Assessing loading regimes and failure modes of marine power cables in marine energy applications

Abstract

Highly reliable marine power cables are imperative for the cost-effective operation of marine energy conversion systems. Cable manufacturers and installers have considerable experience with marine power cables when deployed to operate under static or dynamic load conditions, but highly dynamical power cables for marine renewable energy converters have large uncertainties. The mechanical loadings of a power cable attached to a floating marine energy converter will be considerably different to the present applications like remotely operated vehicles (ROVs) or oil and gas umbilicals. The floating structure responds to the wave action and transfers this dynamic motion to the attached power cable. Moreover the frequency of response will be at the wave period (linear case) leading to considerable cyclic effects. At present the loading regime in such applications is not well understood, due to a lack of field experience.
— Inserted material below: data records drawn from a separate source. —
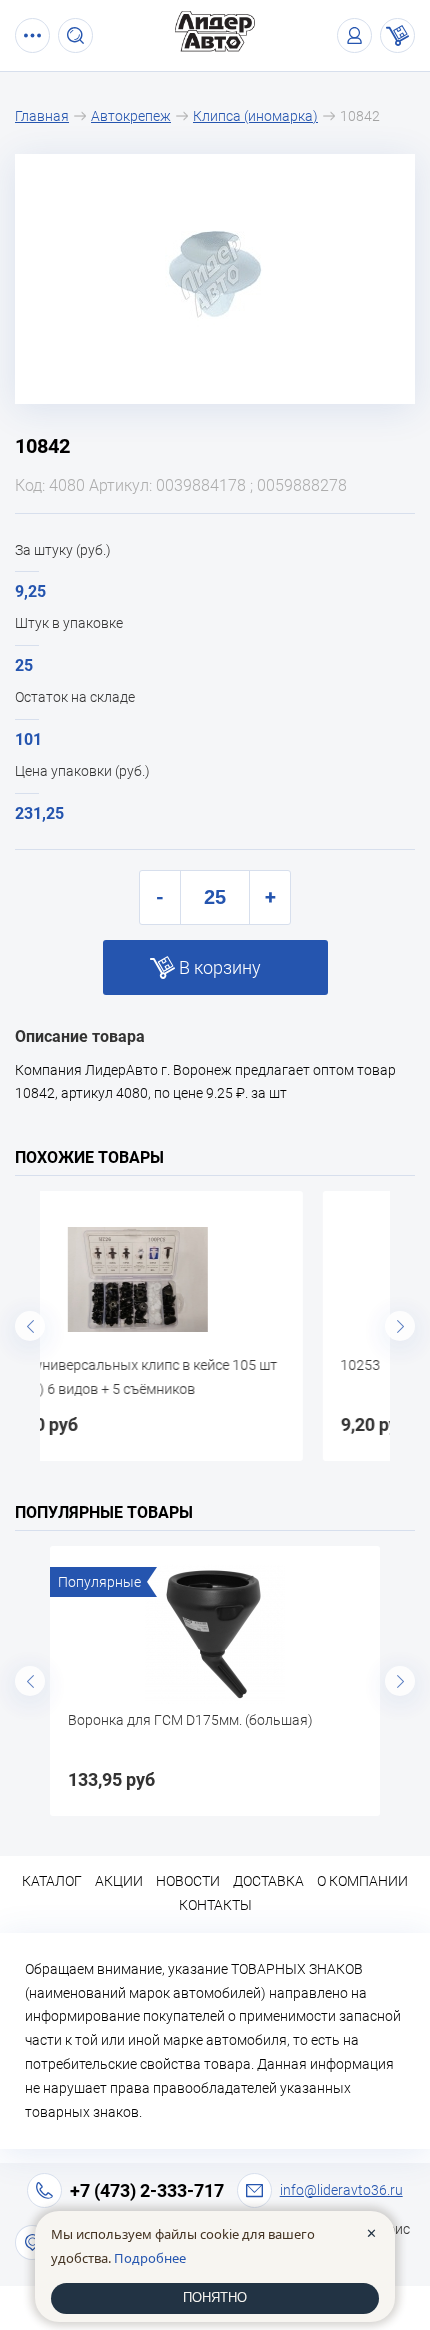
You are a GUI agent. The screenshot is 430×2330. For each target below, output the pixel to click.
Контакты (215, 1905)
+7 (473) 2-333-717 (147, 2190)
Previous (30, 1326)
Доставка (268, 1881)
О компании (362, 1881)
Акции (119, 1881)
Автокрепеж (131, 116)
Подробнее (150, 2258)
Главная (42, 116)
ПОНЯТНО (215, 2297)
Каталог (52, 1881)
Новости (188, 1881)
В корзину (220, 967)
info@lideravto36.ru (341, 2190)
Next (400, 1326)
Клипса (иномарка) (255, 116)
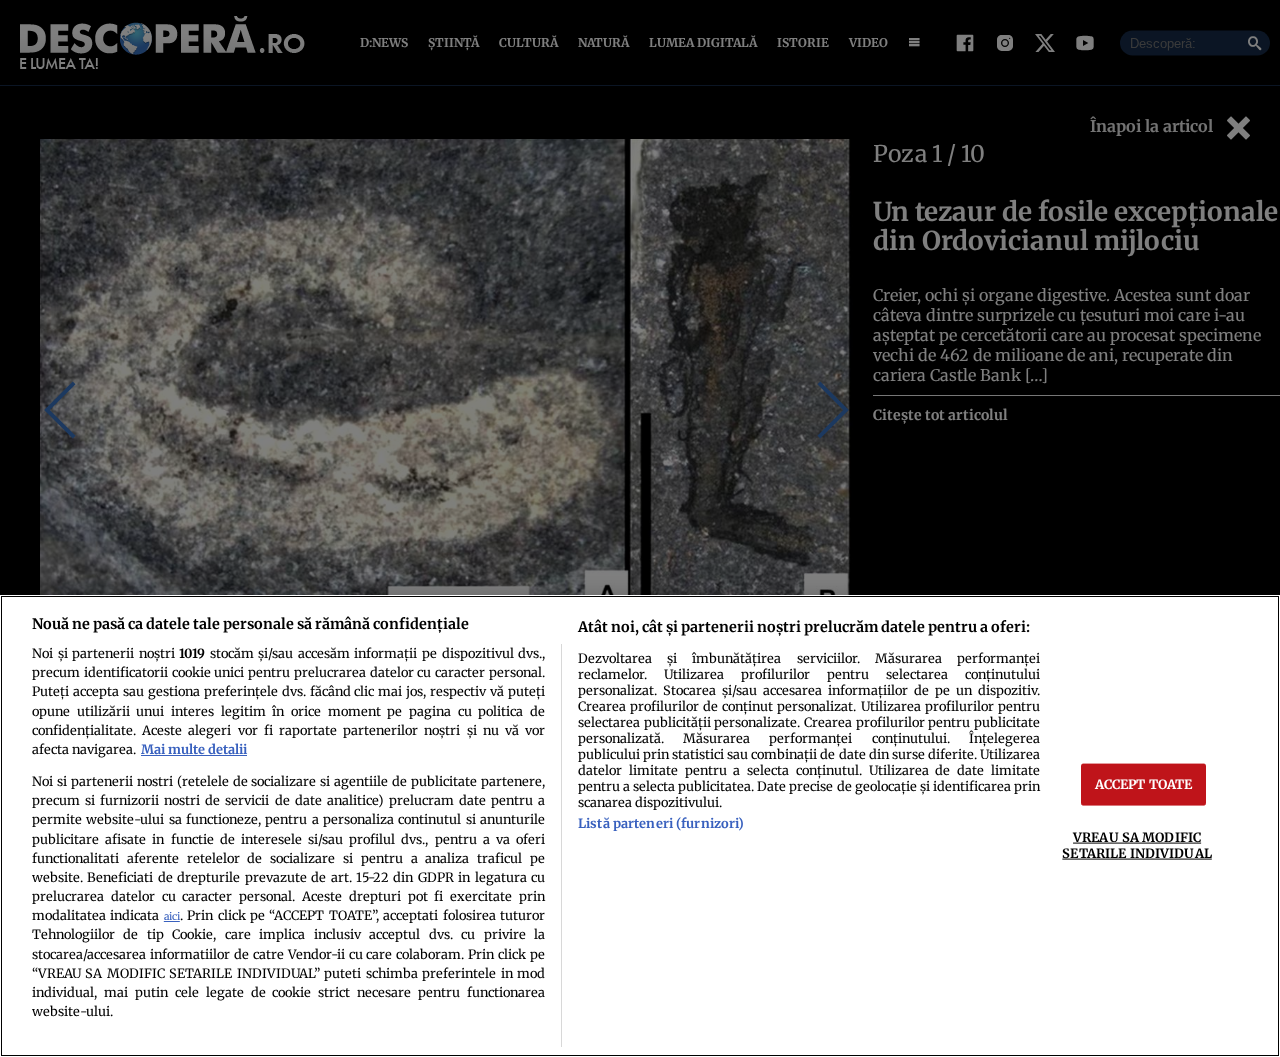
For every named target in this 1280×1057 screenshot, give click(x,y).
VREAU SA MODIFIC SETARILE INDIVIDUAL (1136, 844)
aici (172, 916)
The paper describes the parameters and results of a dynamic computational model that investigates the umbilical load conditions for a generic wave energy converter. Two geometric configurations of a double armoured power cable are considered, a catenary and a Lazy Wave shape. The model is set up using the dynamic analysis package OrcaFlex and uses top-end motions measured in 1:20 wave tank tests. While the simple catenary shape experiences high tensional forces at the attachment point and considerable compression, the maximum tensional forces can be significantly reduced and compression is avoided with a Lazy Wave shape. For this configuration the highest tension occurs near the attachment point and at the transition points of the buoyancy section. For the modelled conditions, the power cable accumulated a significant number of tension and bending load cycles, indicating that power cables in floating marine energy applications will operate in a high cycle regime (in the order of 10^6 cycles) likely to accumulate several million load cycles during a single year of operation.